Peine perdue. Les amarres semblent déjà bien larguées chez LR, alors même que la réunion stratégique n'est prévue qu'à 11h30. "Bruno Retailleau s'est pris une avalanche de messages de la base et de nos cadres, en colère. On ne peut pas accepter d'être pris pour les meubles", confie un cadre du parti. "A défaut de rupture, la rupture de confiance est réelle", enchaîne un autre.
Au sein du bloc central, les retours sont "cataclysmiques", à en croire une cadre macroniste. "Les LR portent une responsabilité importante dans la situation actuelle. Ils se projettent déjà sur les municipales et les négociations avec eux sont particulièrement compliquées, tant ils se perçoivent comme les futurs vainqueurs de la présidentielle. C'est insupportable", complète un député Ensemble pour la République (EPR). "Les LR ont voulu faire un coup pour avoir plus", croit savoir un parlementaire macroniste.

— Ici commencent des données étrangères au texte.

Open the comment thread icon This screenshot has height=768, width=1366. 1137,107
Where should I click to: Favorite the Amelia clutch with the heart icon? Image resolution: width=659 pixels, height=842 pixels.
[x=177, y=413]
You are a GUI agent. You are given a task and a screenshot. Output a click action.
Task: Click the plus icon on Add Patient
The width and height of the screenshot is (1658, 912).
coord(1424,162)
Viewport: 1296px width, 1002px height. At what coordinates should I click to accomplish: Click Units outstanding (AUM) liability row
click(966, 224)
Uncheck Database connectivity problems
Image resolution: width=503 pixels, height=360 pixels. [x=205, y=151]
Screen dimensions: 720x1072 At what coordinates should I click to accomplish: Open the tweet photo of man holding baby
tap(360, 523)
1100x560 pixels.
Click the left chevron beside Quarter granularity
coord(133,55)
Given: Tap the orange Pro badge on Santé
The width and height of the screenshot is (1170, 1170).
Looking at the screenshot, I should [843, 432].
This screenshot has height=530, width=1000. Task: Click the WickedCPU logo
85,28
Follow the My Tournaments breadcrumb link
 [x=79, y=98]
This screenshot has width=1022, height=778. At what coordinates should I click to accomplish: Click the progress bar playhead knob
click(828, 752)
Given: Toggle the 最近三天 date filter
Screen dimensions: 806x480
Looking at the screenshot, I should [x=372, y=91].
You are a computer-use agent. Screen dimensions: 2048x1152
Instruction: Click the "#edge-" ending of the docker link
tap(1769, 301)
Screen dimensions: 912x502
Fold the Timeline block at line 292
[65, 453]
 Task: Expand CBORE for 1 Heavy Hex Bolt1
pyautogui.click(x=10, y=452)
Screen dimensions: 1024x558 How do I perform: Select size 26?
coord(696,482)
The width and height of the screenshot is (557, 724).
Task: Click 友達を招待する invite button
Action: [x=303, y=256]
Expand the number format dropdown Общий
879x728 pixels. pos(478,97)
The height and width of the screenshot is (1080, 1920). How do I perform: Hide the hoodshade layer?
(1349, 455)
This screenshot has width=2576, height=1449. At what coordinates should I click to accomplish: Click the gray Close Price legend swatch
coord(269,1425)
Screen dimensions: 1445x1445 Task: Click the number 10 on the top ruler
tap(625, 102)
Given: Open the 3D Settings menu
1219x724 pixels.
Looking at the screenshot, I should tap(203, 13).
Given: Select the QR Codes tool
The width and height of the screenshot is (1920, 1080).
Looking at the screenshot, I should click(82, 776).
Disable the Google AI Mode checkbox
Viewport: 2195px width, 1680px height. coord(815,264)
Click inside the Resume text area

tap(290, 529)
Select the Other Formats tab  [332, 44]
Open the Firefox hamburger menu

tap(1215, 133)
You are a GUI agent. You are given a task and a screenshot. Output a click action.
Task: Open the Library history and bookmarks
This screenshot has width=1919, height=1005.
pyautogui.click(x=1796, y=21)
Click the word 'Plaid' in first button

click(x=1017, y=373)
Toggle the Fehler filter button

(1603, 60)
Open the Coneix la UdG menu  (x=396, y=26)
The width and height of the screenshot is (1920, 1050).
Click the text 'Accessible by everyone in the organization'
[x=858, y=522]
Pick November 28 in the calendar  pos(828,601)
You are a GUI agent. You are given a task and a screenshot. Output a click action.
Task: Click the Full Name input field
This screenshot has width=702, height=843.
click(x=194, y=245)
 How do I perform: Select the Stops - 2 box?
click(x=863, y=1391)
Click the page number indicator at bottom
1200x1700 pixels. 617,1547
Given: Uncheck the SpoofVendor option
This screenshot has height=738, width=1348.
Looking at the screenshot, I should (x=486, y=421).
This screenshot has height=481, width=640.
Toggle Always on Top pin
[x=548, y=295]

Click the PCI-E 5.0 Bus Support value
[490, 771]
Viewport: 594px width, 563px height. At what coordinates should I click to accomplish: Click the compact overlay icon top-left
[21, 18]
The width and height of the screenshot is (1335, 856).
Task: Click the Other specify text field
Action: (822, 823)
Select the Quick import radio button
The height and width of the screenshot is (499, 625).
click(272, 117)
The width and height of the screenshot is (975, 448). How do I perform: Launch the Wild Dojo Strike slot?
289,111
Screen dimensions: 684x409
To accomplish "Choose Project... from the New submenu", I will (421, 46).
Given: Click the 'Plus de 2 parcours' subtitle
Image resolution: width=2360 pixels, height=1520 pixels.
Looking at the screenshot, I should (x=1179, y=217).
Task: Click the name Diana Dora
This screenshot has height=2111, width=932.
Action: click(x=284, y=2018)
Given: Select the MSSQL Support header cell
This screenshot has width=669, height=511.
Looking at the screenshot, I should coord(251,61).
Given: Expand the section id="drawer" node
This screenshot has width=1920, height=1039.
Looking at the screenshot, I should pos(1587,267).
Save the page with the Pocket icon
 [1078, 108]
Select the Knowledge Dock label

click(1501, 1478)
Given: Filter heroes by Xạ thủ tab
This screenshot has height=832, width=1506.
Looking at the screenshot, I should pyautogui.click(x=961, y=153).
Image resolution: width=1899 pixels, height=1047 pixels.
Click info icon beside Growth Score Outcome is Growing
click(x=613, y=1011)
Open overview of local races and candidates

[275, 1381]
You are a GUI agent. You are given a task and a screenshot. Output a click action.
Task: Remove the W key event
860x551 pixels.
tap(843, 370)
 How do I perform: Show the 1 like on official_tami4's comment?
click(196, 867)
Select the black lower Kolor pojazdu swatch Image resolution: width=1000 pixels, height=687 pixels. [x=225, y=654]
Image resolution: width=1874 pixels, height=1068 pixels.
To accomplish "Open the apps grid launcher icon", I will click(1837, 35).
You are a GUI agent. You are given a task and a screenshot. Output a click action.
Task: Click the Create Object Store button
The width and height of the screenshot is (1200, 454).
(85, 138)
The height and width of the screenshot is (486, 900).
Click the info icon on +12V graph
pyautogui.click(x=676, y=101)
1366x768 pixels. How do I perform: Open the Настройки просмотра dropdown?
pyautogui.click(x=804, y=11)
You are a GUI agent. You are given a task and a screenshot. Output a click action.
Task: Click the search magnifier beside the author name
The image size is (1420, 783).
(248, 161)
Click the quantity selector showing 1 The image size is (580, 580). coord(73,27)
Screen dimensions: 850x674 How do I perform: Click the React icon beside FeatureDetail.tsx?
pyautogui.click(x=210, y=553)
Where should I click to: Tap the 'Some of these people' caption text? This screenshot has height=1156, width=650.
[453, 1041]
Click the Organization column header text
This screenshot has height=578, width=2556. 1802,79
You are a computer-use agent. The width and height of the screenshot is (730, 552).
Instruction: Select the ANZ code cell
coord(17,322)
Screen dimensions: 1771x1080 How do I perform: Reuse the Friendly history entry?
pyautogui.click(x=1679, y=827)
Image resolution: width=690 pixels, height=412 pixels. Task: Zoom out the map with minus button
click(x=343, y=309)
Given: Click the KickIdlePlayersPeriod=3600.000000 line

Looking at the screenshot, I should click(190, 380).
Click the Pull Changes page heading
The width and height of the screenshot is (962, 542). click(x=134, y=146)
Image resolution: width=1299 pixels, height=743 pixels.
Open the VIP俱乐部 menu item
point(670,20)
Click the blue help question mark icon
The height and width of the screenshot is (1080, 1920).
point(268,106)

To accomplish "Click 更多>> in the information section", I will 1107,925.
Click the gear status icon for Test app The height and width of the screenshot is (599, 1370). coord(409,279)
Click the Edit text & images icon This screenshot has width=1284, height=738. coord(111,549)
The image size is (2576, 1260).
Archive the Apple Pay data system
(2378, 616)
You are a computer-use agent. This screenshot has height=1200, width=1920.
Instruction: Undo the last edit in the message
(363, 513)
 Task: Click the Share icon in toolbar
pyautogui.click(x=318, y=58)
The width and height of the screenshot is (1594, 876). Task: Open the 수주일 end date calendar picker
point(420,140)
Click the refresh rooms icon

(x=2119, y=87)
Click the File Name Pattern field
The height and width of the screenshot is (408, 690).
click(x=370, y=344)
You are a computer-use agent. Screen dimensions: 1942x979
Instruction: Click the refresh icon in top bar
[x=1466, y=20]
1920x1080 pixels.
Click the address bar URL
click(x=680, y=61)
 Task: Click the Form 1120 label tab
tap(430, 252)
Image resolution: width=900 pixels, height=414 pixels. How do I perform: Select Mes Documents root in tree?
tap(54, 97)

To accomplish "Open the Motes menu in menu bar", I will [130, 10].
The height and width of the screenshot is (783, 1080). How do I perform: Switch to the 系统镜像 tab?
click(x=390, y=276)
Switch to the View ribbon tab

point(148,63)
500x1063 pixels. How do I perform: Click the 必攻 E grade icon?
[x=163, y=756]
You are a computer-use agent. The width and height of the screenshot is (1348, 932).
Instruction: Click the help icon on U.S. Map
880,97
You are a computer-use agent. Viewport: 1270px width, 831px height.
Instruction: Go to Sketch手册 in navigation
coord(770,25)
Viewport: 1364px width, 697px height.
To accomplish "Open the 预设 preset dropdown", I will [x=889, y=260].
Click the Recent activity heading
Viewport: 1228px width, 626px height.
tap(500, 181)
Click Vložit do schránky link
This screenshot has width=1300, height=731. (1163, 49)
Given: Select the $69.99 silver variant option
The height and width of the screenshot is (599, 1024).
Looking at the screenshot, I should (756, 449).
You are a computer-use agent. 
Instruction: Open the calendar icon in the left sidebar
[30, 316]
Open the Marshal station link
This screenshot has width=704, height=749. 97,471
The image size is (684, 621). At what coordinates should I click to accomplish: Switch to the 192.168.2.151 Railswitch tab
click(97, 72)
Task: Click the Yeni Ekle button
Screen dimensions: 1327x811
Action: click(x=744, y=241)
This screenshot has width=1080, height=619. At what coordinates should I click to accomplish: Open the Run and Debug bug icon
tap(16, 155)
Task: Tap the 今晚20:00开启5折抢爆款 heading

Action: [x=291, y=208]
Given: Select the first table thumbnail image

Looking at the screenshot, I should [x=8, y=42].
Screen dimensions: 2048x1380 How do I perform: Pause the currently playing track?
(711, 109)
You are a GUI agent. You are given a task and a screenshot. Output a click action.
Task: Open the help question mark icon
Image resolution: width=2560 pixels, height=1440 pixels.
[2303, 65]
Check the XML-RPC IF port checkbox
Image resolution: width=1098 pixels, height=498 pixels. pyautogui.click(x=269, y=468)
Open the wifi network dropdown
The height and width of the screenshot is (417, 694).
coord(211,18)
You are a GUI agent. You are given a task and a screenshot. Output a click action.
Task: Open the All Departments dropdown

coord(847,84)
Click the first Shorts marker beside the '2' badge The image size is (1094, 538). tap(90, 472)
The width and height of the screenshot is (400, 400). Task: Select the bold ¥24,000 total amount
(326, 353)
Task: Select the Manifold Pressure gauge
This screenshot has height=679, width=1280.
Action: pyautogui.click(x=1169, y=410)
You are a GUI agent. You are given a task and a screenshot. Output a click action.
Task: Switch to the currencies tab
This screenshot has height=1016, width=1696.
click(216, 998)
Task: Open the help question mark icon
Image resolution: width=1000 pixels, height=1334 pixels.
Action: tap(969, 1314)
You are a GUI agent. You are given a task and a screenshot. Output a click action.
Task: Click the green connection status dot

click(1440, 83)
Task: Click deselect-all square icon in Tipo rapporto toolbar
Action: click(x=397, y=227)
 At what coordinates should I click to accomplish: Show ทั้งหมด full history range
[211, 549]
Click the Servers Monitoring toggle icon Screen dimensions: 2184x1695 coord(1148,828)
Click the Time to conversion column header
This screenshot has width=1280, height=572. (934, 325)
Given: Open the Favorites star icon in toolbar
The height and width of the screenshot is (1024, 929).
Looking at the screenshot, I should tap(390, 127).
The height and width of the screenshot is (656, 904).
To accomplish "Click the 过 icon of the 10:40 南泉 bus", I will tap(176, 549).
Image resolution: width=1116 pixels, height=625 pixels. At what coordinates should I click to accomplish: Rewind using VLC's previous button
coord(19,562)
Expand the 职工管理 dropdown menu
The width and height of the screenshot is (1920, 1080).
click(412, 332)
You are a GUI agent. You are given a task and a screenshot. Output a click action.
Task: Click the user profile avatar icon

Les Républicains n'auront pas eu l'opportunité d'annoncer qu'ils quittaient officiellement le gouvernement. Sébastien Lecornu les a donc pris de court en déclarant son retrait, accepté par Emmanuel Macron. "Je n'ai jamais envisagé la démission de Lecornu sous cette forme et ce matin", confie, abasourdi, un député LR. Une démission dont Bruno Retailleau assure ne "pas du tout" se sentir "responsable". "Nous ne basculons pas dans l'opposition", a martelé le chef de la droite sur TF1. Selon nos informations, ce dernier a lui-même été surpris par la rapidité du choix du Premier ministre. La balle est désormais dans le camp d'Emmanuel Macron, de nouveau en première ligne dans cette énième crise politique.